Data extracted from a collection:
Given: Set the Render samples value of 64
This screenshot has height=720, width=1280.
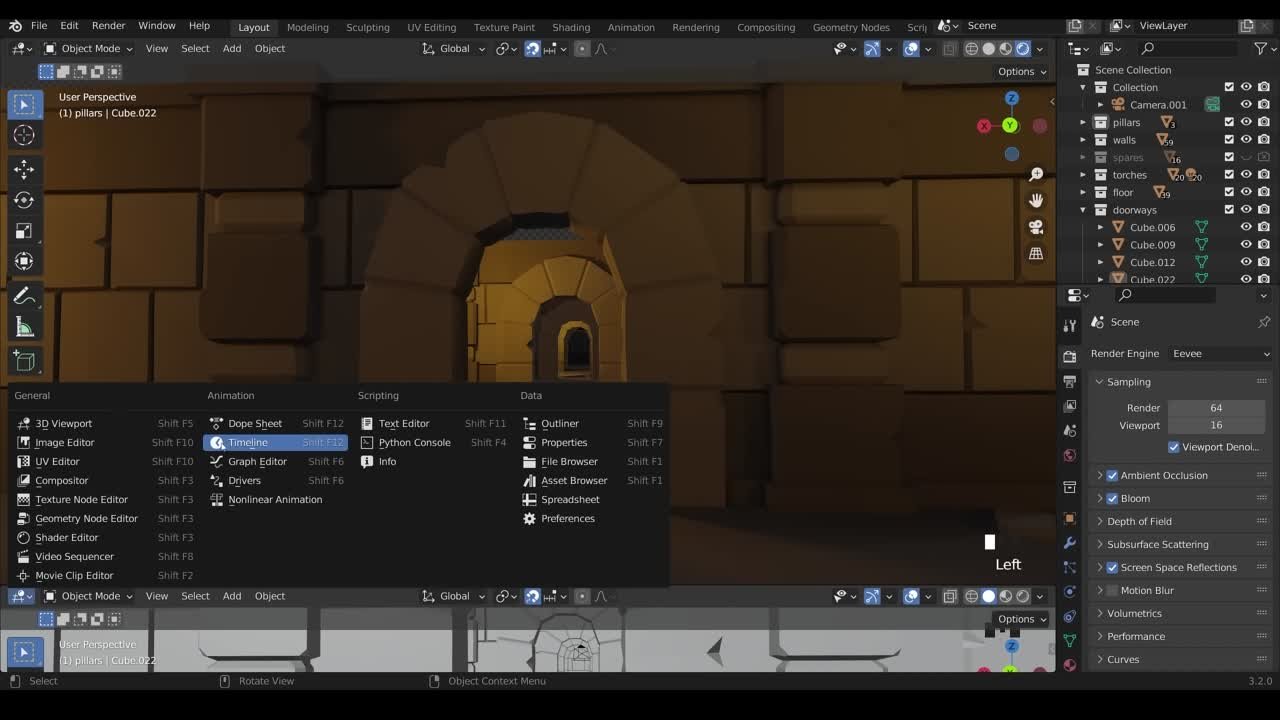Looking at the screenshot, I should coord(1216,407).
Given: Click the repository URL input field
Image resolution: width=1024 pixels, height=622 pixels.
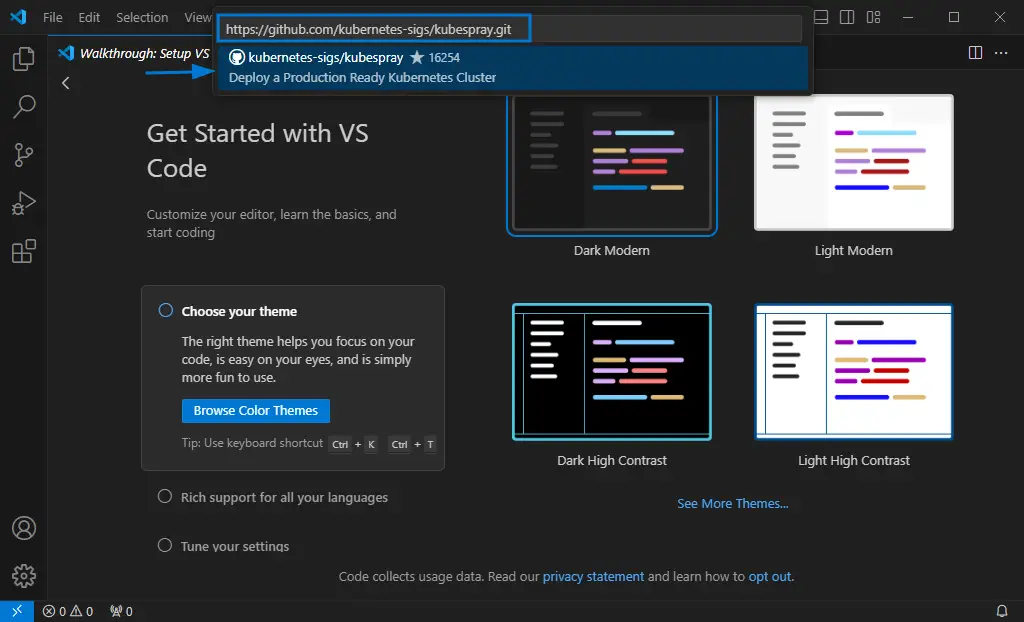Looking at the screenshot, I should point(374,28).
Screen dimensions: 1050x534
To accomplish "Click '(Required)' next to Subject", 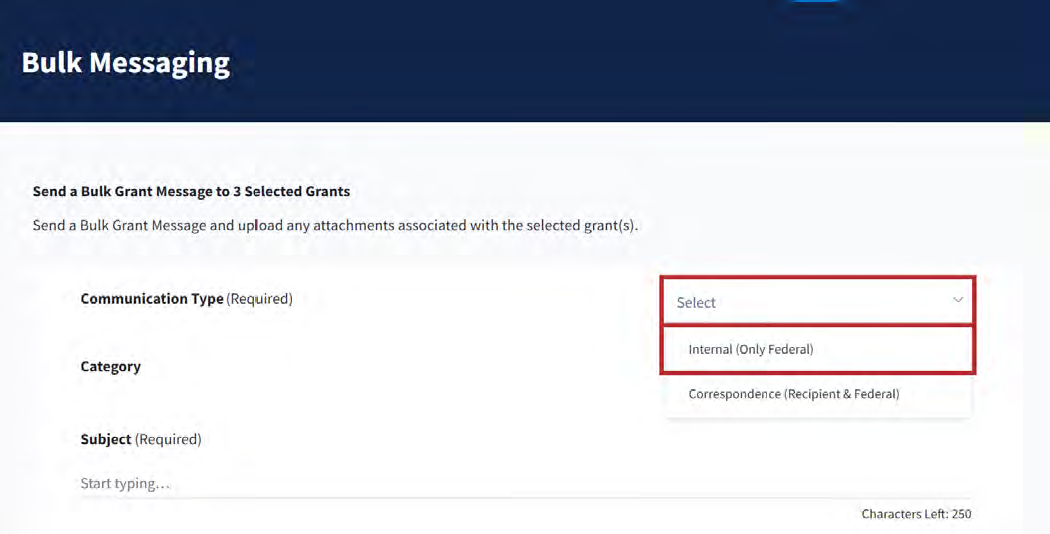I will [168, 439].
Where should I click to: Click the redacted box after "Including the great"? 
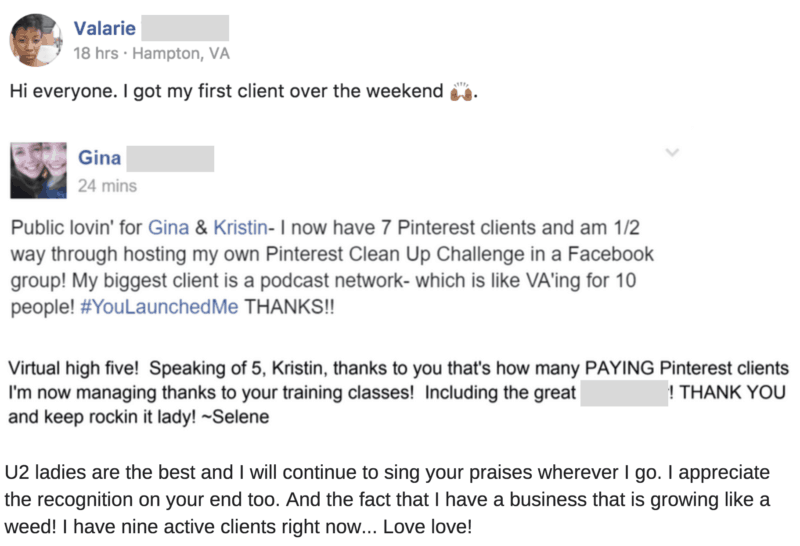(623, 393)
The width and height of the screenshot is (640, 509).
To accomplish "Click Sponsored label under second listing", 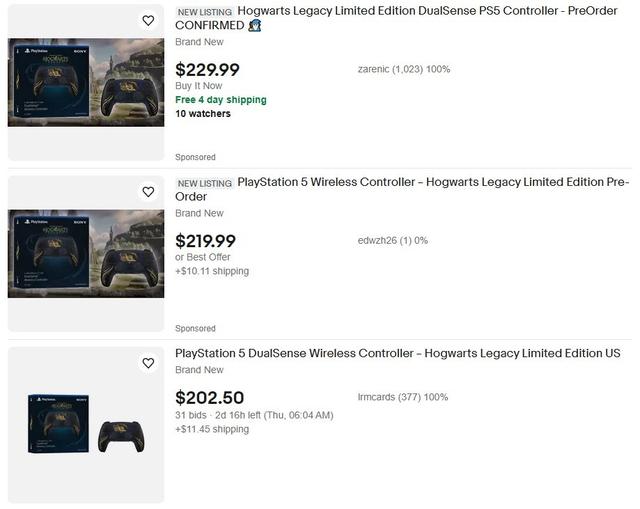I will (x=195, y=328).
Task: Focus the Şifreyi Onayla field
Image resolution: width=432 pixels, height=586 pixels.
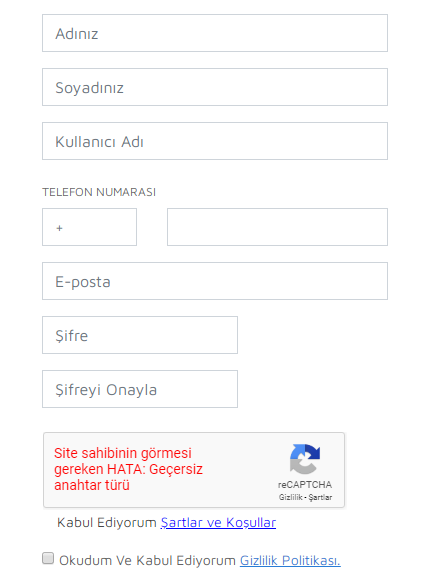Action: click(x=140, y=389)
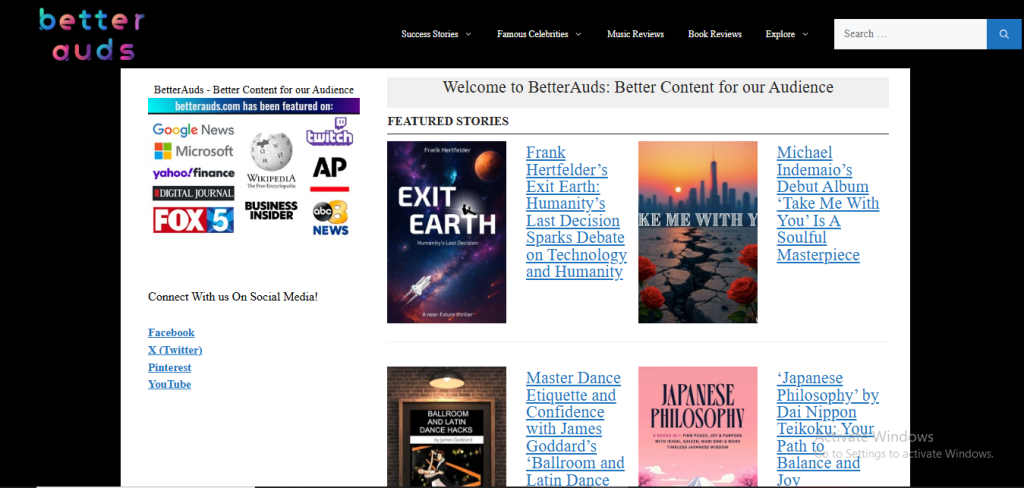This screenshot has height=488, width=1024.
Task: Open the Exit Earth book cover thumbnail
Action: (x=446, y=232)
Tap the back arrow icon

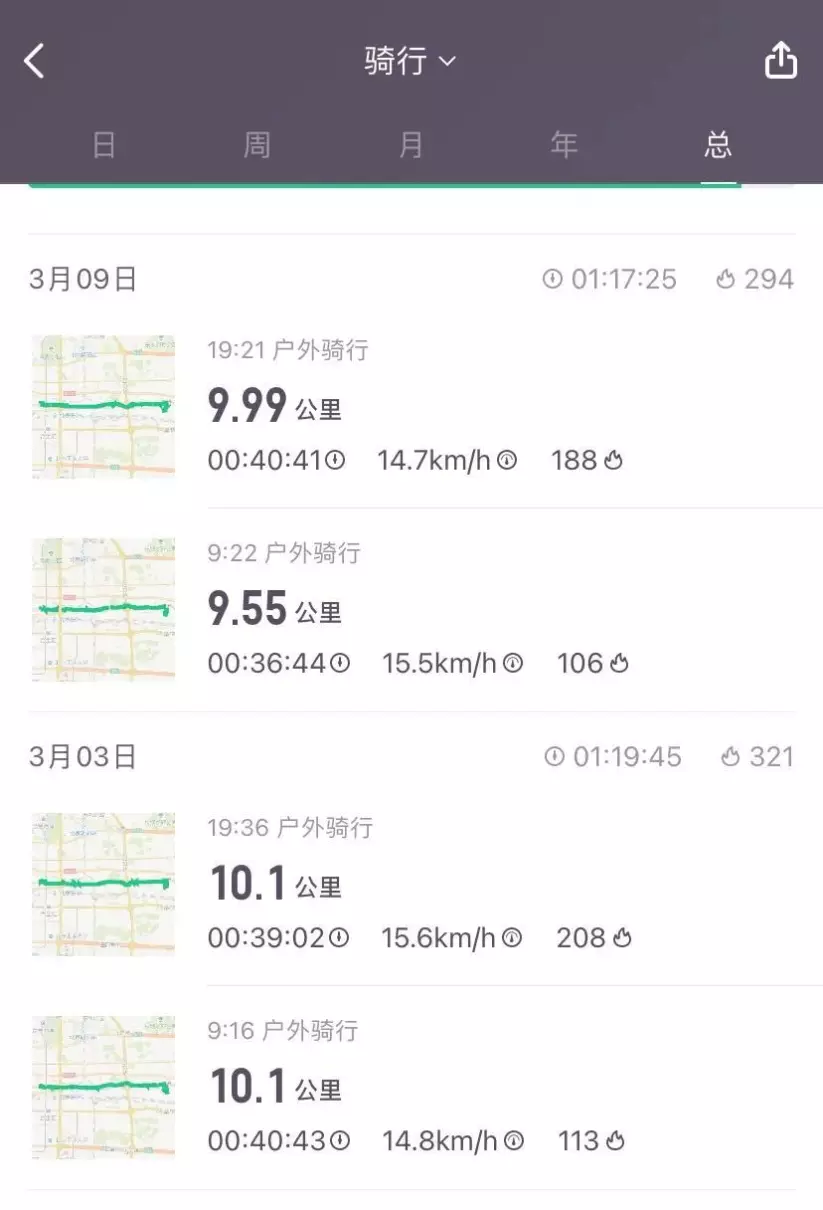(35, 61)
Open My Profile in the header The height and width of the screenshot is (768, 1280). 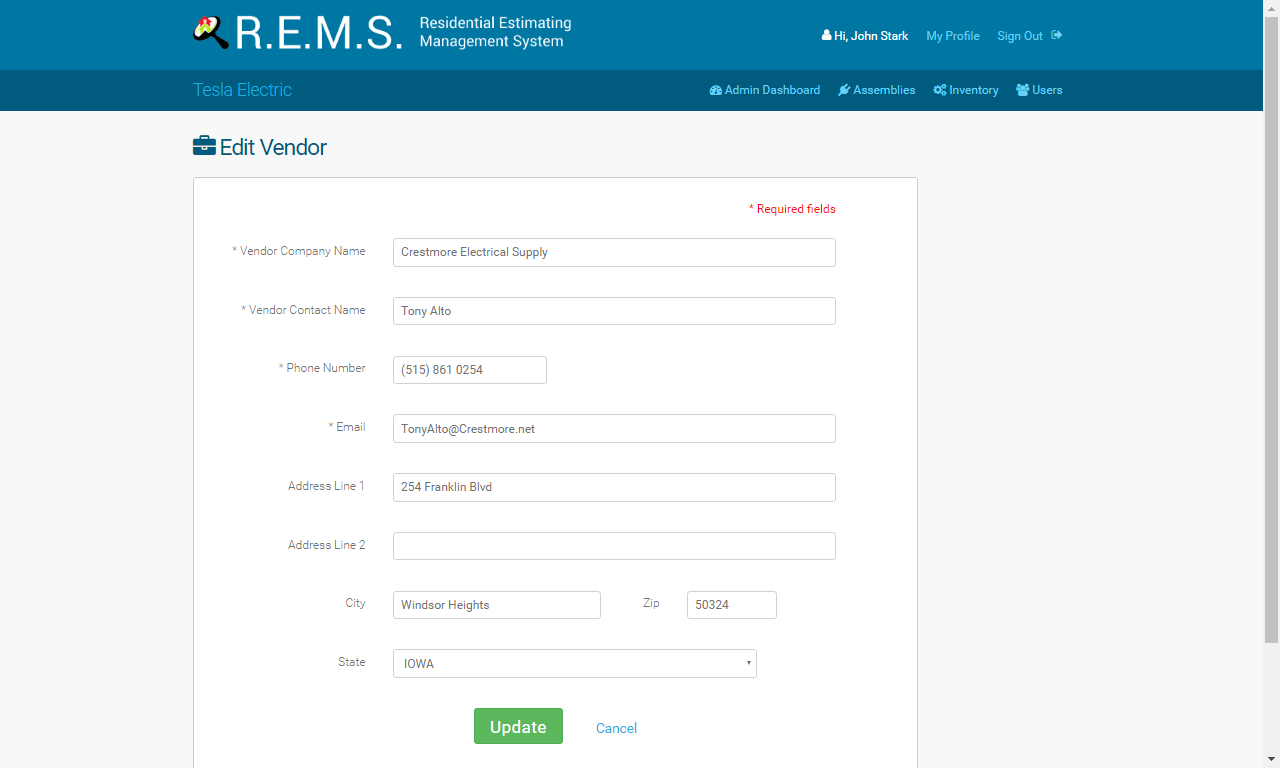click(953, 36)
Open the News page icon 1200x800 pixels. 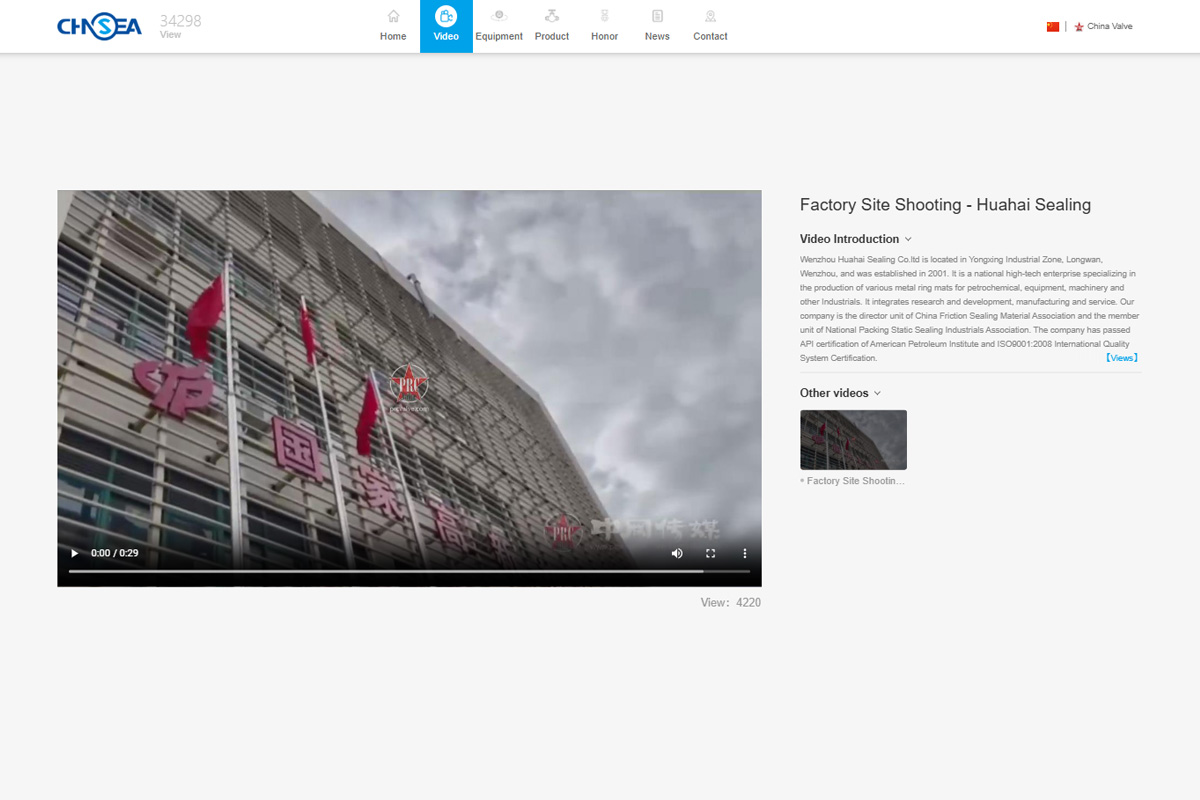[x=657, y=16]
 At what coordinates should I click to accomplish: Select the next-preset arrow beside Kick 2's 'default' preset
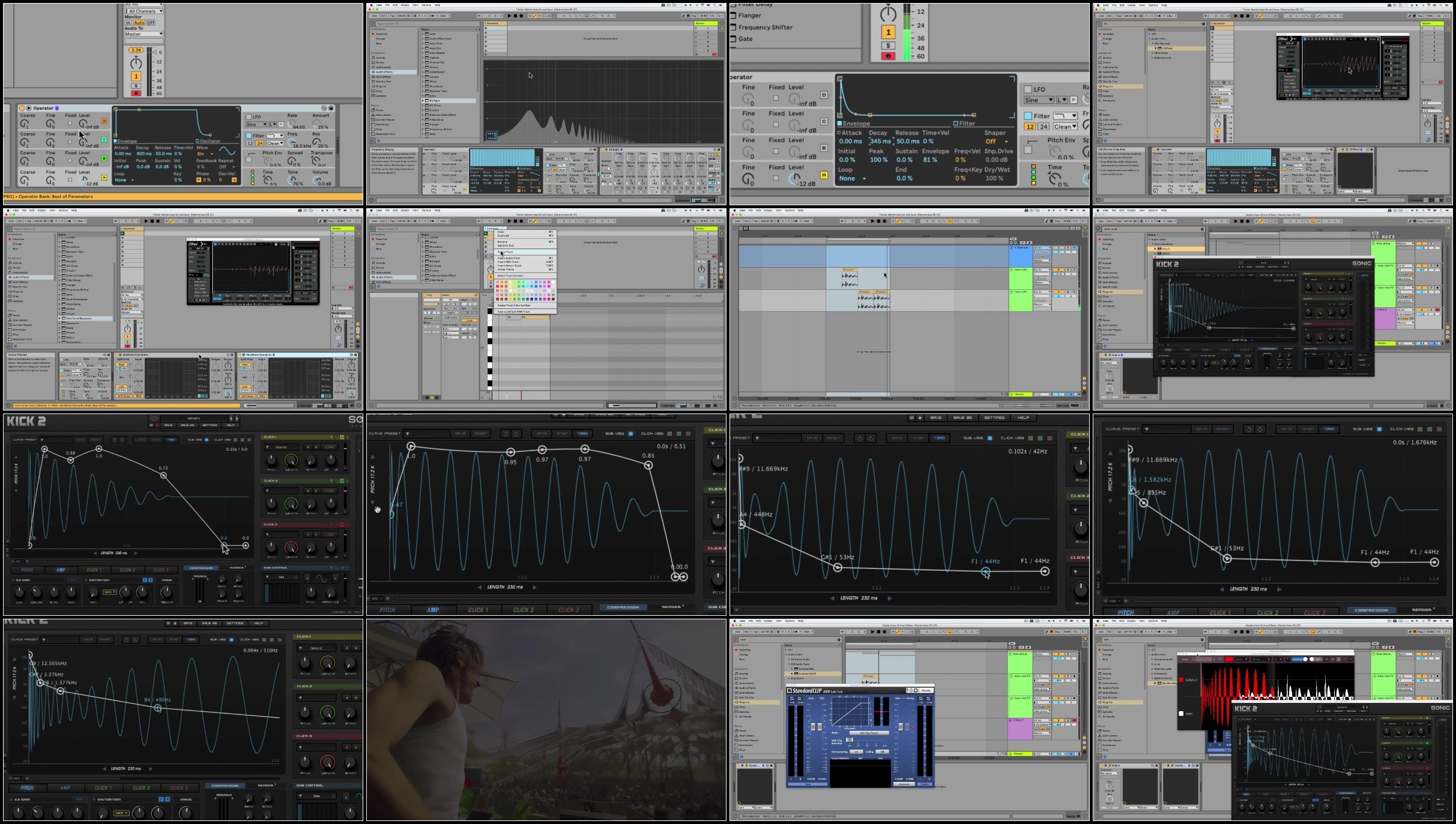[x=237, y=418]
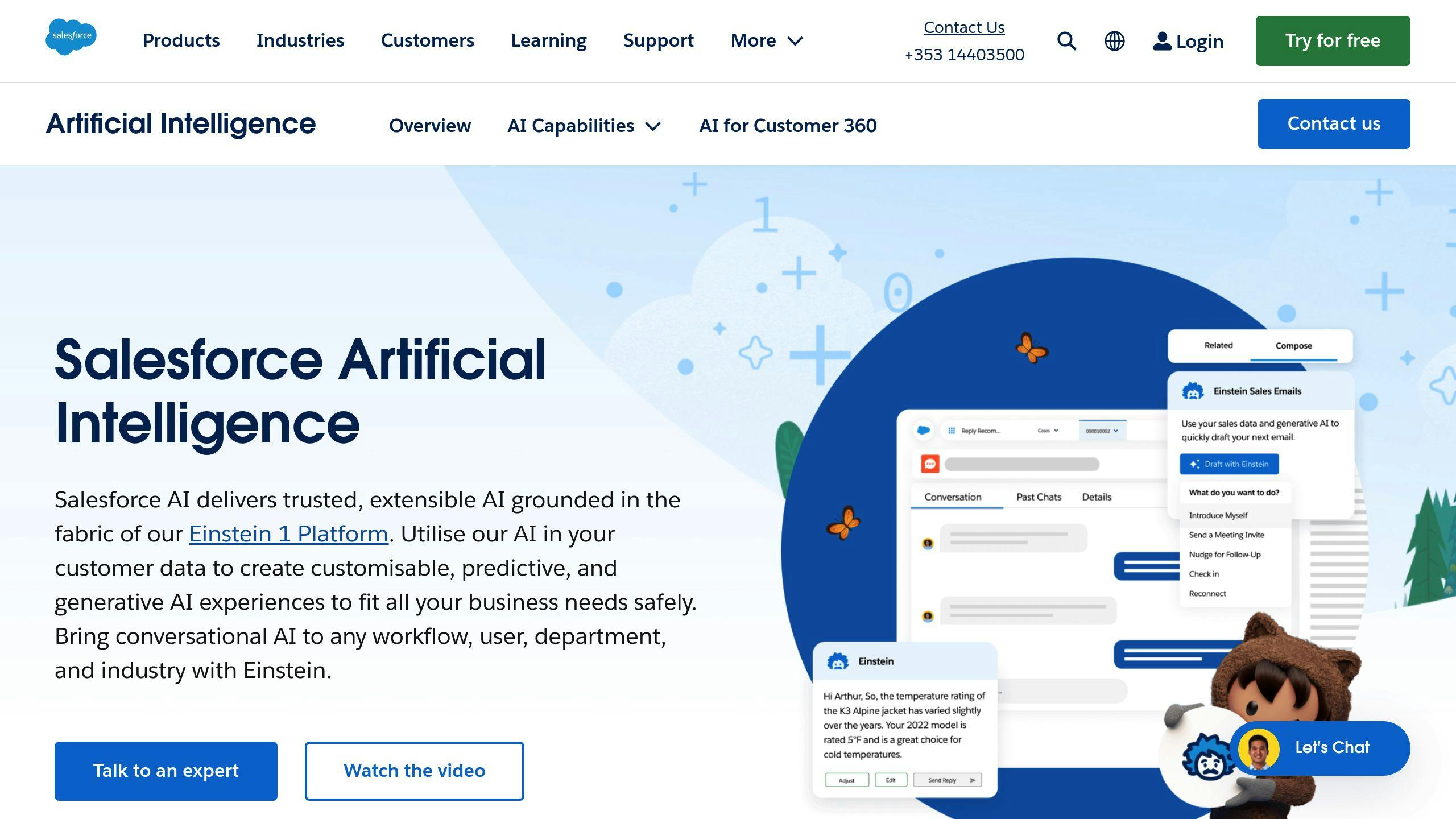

Task description:
Return every line from the entries above that includes the word "field".

Answer for this exercise:
Given: Click the repository URL input field
Task: Focus the Şifreyi Onayla field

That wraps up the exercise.